## Supplied records
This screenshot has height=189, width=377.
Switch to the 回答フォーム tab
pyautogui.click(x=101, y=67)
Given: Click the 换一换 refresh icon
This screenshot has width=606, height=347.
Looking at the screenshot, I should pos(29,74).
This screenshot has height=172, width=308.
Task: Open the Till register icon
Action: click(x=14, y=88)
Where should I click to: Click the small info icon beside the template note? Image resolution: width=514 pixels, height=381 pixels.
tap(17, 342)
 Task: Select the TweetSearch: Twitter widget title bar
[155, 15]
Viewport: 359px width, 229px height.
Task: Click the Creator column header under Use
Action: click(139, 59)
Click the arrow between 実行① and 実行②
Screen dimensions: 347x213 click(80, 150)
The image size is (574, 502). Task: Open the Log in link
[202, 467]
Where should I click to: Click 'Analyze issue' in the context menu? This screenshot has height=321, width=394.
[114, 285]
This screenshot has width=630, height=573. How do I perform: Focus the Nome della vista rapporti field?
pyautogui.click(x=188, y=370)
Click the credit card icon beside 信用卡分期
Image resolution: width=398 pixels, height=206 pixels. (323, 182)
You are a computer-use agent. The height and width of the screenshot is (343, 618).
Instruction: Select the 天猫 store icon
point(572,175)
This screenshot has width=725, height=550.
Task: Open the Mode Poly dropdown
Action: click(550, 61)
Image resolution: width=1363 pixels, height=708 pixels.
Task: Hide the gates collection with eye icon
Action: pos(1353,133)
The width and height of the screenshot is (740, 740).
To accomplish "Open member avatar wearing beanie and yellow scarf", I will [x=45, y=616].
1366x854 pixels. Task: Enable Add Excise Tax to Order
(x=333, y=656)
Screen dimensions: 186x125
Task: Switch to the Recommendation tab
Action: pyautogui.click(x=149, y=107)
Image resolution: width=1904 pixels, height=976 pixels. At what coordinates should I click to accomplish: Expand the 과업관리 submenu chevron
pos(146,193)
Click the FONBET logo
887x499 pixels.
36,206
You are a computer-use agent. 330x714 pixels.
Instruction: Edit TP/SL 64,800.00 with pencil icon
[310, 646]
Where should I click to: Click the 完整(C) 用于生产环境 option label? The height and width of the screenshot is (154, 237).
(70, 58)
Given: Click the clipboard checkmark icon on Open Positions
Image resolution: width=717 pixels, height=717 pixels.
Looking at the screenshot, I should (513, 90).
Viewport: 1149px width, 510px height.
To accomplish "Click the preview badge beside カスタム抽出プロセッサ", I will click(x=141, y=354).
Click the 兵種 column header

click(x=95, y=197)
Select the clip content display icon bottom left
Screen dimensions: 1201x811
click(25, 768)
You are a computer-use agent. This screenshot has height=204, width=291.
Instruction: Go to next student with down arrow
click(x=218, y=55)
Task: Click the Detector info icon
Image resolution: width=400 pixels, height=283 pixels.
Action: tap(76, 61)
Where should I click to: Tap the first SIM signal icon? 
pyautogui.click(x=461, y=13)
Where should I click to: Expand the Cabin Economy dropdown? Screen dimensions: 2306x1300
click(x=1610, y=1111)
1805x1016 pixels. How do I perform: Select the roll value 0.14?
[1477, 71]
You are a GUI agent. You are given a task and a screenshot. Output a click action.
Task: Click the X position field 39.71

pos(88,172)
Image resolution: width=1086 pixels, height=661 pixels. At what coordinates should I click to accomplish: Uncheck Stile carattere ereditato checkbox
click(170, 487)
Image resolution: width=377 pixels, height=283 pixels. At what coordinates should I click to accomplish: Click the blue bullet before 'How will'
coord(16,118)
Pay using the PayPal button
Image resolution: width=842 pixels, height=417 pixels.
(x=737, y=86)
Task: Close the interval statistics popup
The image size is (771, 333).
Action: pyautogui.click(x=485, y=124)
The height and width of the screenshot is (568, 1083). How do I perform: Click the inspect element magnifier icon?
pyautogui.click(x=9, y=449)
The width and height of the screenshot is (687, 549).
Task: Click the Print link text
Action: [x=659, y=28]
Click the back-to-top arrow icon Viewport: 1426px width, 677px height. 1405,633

## Exercise prompt
Return the data from the line with "Given: Click the clipboard" to the line with "pos(88,172)", both included, reproduced without any change.

## Solution
Given: Click the clipboard checkmark icon on Open Positions
Image resolution: width=717 pixels, height=717 pixels.
Looking at the screenshot, I should (513, 90).
Viewport: 1149px width, 510px height.
To accomplish "Click the preview badge beside カスタム抽出プロセッサ", I will click(x=141, y=354).
Click the 兵種 column header

click(x=95, y=197)
Select the clip content display icon bottom left
Screen dimensions: 1201x811
click(25, 768)
You are a computer-use agent. This screenshot has height=204, width=291.
Instruction: Go to next student with down arrow
click(x=218, y=55)
Task: Click the Detector info icon
Image resolution: width=400 pixels, height=283 pixels.
Action: tap(76, 61)
Where should I click to: Tap the first SIM signal icon? 
pyautogui.click(x=461, y=13)
Where should I click to: Expand the Cabin Economy dropdown? Screen dimensions: 2306x1300
click(x=1610, y=1111)
1805x1016 pixels. How do I perform: Select the roll value 0.14?
[1477, 71]
You are a GUI agent. You are given a task and a screenshot. Output a click action.
Task: Click the X position field 39.71

pos(88,172)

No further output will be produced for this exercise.